In vista dell’introduzione dello scambio elettronico obbligatorio, il Consiglio federale intende consentire ai Cantoni di testare sistemi di trasmissione alternativi. Il 23 ottobre 2019 ha approvato, e posto in vigore per il 1° dicembre 2019, la necessaria modifica dell’ordinanza sulla comunicazione per via elettronica nell’ambito di procedimenti civili e penali nonché di procedure d’esecuzione e fallimento (OCE-PCPE).

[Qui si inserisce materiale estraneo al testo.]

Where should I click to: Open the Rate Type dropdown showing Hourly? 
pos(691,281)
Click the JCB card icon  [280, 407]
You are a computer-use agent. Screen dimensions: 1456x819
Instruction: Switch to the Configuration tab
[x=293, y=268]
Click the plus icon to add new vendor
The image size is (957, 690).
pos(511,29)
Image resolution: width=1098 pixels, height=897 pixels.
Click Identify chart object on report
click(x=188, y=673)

Con il progetto “Justitia 4.0” avviato dai tribunali della Confederazione e dalle autorità cantonali preposte all’esecuzione penale e giudiziaria, la giustizia svizzera approda nel futuro digitale. Tra le altre cose, s’intende rendere obbligatorio per gli utenti professionali (tra cui gli avvocati) e le autorità coinvolte nei procedimenti lo scambio di scritti per via elettronica. Affinché tutte le parti coinvolte in procedimenti giudiziari possano scambiarsi dati per via elettronica con i tribunali, i ministeri pubblici e le autorità di esecuzione della giustizia, si prevede di allestire una piattaforma centrale che rispetti elevati requisiti di sicurezza. L’avvio della consultazione sulla corrispondente base giuridica è previsto per la fine di quest’anno.

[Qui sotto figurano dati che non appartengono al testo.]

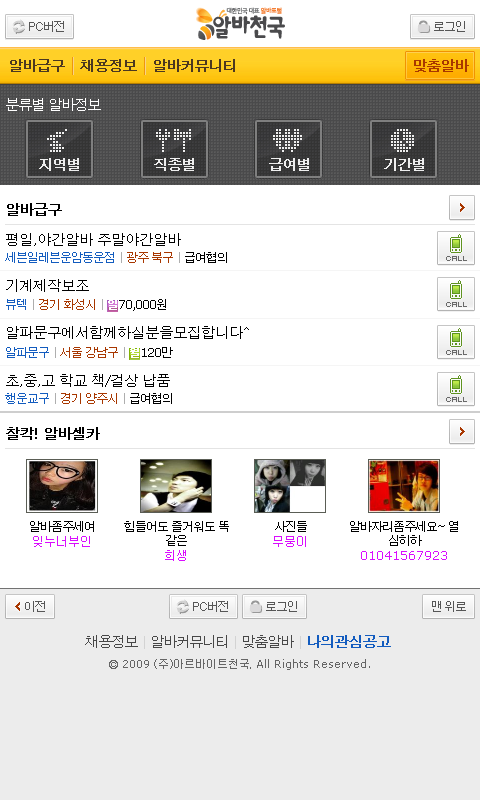Viewport: 480px width, 800px height.
Task: Tap CALL icon for 알파문구 listing
Action: click(x=456, y=342)
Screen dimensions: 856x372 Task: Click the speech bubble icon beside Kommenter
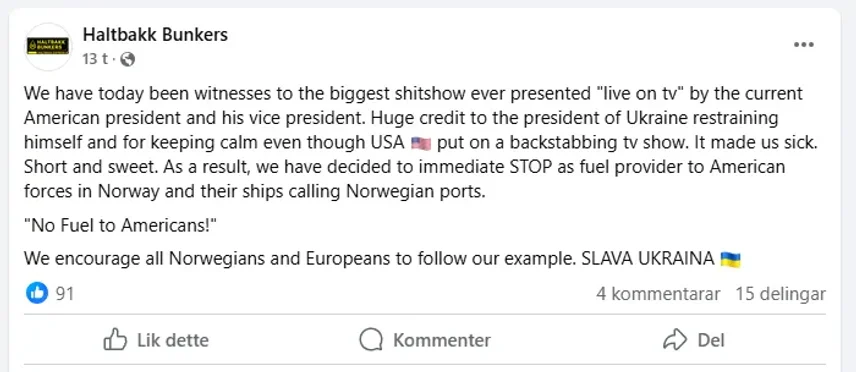tap(371, 340)
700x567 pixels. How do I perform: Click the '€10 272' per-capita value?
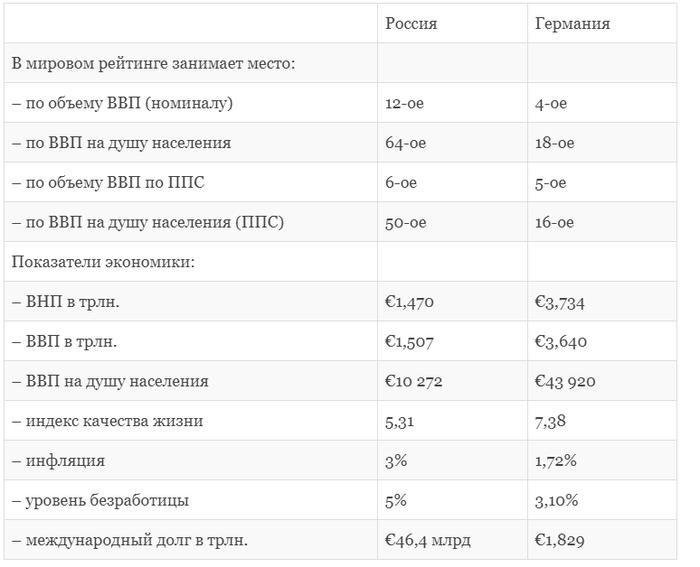[414, 382]
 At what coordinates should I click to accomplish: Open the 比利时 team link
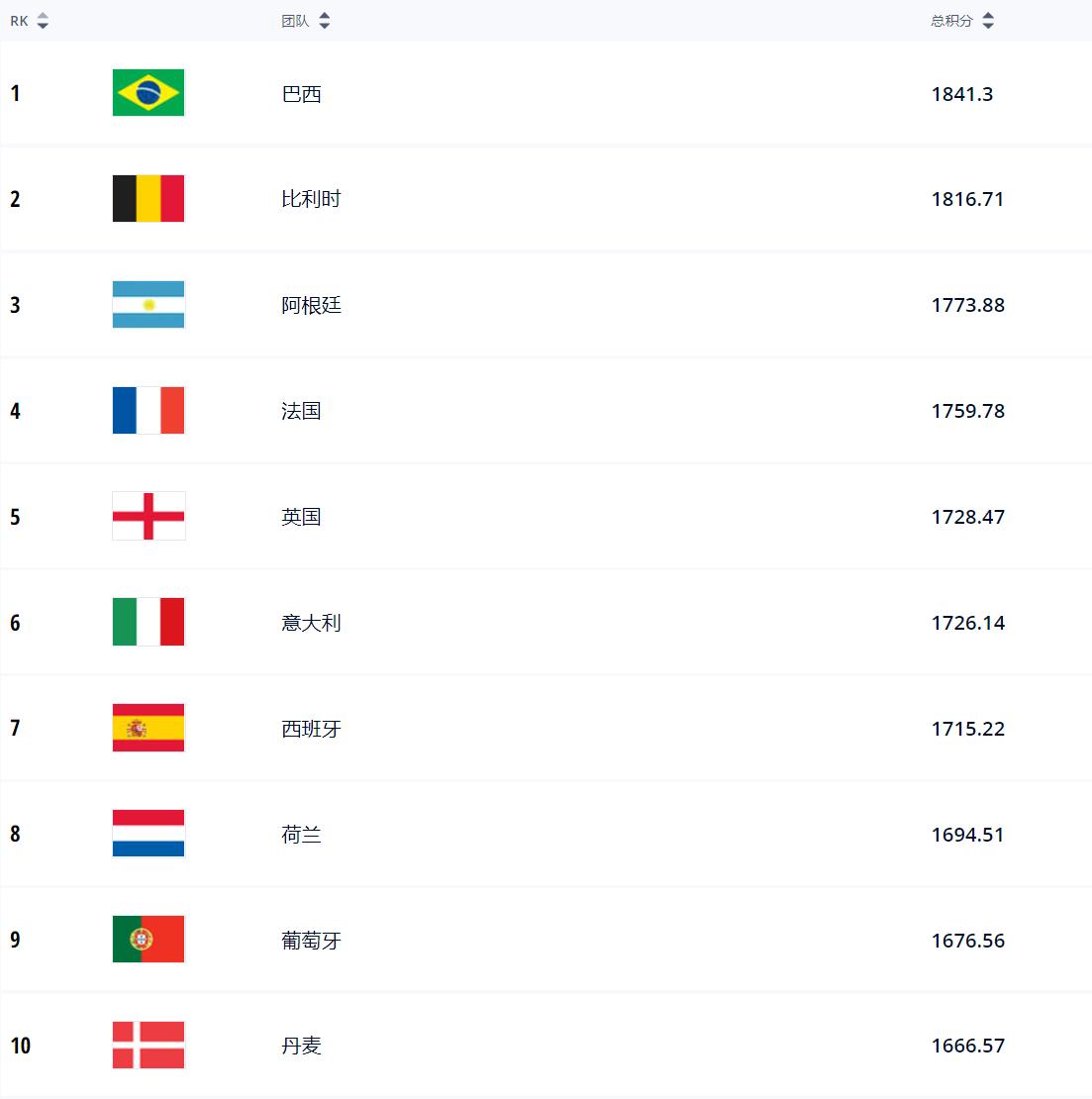coord(311,199)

Il diritto vigente permette la trasmissione elettronica di singoli atti nei procedimenti civili e penali soltanto tramite piattaforme di trasmissione riconosciute (p. es. sistemi di posta elettronica sicuri). Per poter testare la funzionalità e la facilità d’uso delle diverse componenti (p. es. per l’emissione di ricevute) della nuova piattaforma nel quadro di progetti pilota e permettere che la trasmissione di atti scritti sotto forma elettronica sia valida sotto il profilo giuridico anche nel suddetto quadro, occorre modificare l’OCE-PCPE.

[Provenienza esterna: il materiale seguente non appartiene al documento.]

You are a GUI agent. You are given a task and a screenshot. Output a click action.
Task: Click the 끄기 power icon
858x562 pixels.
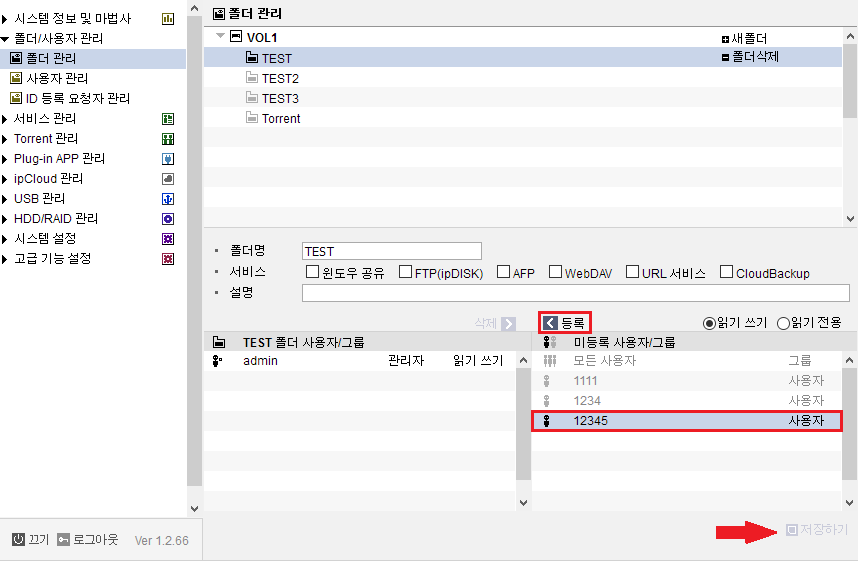pos(19,540)

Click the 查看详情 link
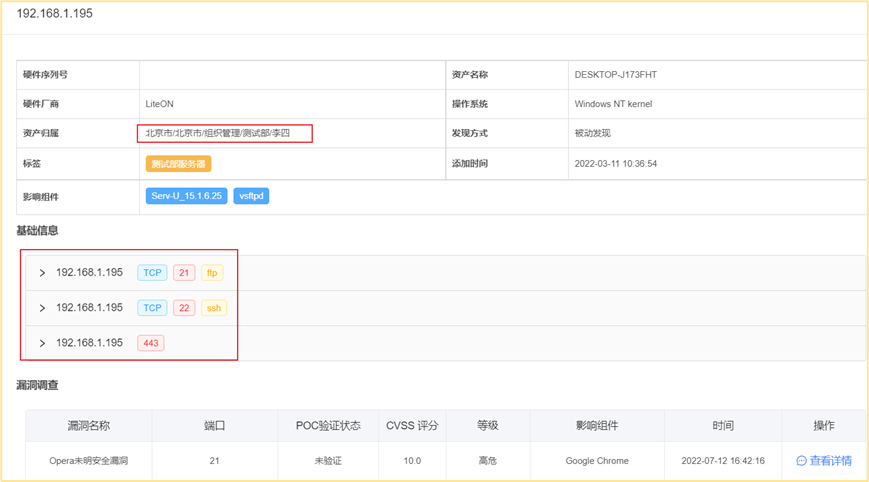tap(830, 461)
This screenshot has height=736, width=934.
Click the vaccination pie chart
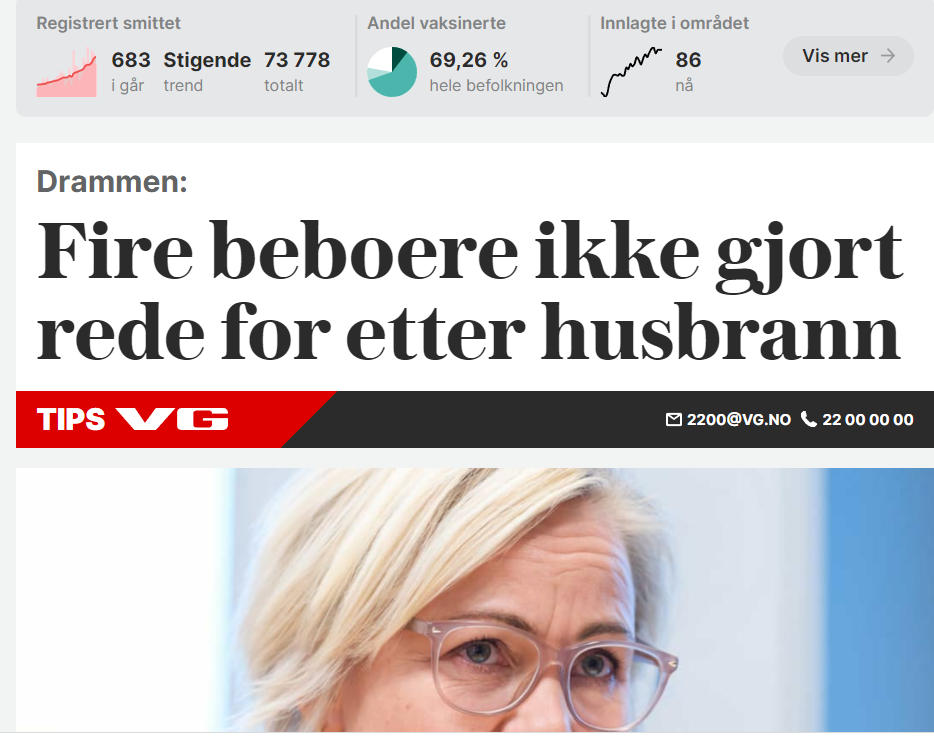tap(391, 72)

La modifica consente ai Cantoni di utilizzare, con l’autorizzazione del DFGP, sistemi alternativi (p. es. sistemi di upload sicuri) in aggiunta alle piattaforme di trasmissione riconosciute. La concessione di un’autorizzazione presuppone il rispetto di diverse condizioni, ad esempio che i sistemi alternativi debbano servire a testare soluzioni tecniche. L’impiego di questi sistemi alternativi è volontario.